Harry couldn't take his eyes away from Snape's blank, slack face. Of all the terrible things he'd ever seen, this was the worst. Beyond a doubt. He was so cold he didn't think he could ever be warm again. The dark eyes weren't hot or cool now, just empty, and that mouth, which had kissed him so expressively, was just lying open and -

... and it was forming words. Before Harry's horrified eyes, Snape's dead lips shaped the silent, but unmistakable word: Harry ...

Harry's hand was already heading for his wand. Maybe he wasn't dead after all! There was still a chance! He didn't know how he could possibly hold out against six full-grown wizards, but this was Snape, he had to try, he had to do anything he could -

His wand. His wand was gone. He'd lost it. Harry looked wildly around the ground, even up at the sky as if he expected to see it hovering there in front of his face, but it was gone. Where was it? Had someone stolen it? He thought back to the time of the Quidditch World Cup, wondered if Winky was anywhere around, wondered if he was losing his mind, wondered what the hell he was supposed to do now, when the choice was taken out of his hands.

Another sudden explosion from the wand Malfoy held shocked him into looking up, and he did cry out then. A bolt of fire had poured out from the wand tip and was engulfing Snape's body. From the space of one second to the next, the corpse had turned completely to ashes; and yet Harry still could not rid himself of the impression of those two blank eyes. He was shaking all over now.
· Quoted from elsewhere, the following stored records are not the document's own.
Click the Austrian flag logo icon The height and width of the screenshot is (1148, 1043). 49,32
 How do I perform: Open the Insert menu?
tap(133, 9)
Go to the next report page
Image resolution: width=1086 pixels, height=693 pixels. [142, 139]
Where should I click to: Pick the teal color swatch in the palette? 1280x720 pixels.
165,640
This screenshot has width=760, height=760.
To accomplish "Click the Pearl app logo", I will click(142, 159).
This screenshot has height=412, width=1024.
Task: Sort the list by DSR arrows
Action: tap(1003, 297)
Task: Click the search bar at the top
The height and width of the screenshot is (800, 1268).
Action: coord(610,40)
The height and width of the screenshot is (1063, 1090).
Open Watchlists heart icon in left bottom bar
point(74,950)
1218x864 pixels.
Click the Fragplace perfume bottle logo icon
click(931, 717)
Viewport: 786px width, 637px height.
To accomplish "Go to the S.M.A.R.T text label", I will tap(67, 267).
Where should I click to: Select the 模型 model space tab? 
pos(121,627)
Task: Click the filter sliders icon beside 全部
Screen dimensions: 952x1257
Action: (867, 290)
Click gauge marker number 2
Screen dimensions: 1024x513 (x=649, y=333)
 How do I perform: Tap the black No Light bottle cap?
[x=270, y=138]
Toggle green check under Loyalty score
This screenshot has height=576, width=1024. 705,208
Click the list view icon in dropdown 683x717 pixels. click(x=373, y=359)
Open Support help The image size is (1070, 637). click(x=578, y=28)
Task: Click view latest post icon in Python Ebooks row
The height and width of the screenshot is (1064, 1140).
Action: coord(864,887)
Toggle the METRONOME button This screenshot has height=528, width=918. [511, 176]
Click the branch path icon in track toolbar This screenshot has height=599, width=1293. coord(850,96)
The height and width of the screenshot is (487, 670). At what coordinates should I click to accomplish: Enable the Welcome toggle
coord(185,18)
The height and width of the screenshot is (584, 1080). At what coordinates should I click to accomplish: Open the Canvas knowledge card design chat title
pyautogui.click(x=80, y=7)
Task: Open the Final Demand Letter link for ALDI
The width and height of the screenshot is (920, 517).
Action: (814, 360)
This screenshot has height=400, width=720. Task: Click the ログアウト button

"A fitting end," whispered Malfoy, and the wand dipped low, little streams of fire still licking its tip. Harry's eyes shifted to it from the charred heap on the ground, and he gasped: it was his wand that Malfoy held, with its phoenix plume, his own wand that had killed Snape. His very own wand that he'd chosen at Ollivander's, what seemed like eons ago. The wand that was the mirror of the Dark Lord's ...

Harry did start screaming then, unable to stop himself, but not a single Death Eater looked up, or even appeared to hear him. A soft wind came at last, rustling the dark pile of ashes that had been Snape, beginning to blow them away on the air, spiraling them up in hideous eddies. Harry kept howling, unable to contain his misery, until the ashes seemed to obscure the stars and moon above, until they seemed to coat the ground with darkness, until everything went black.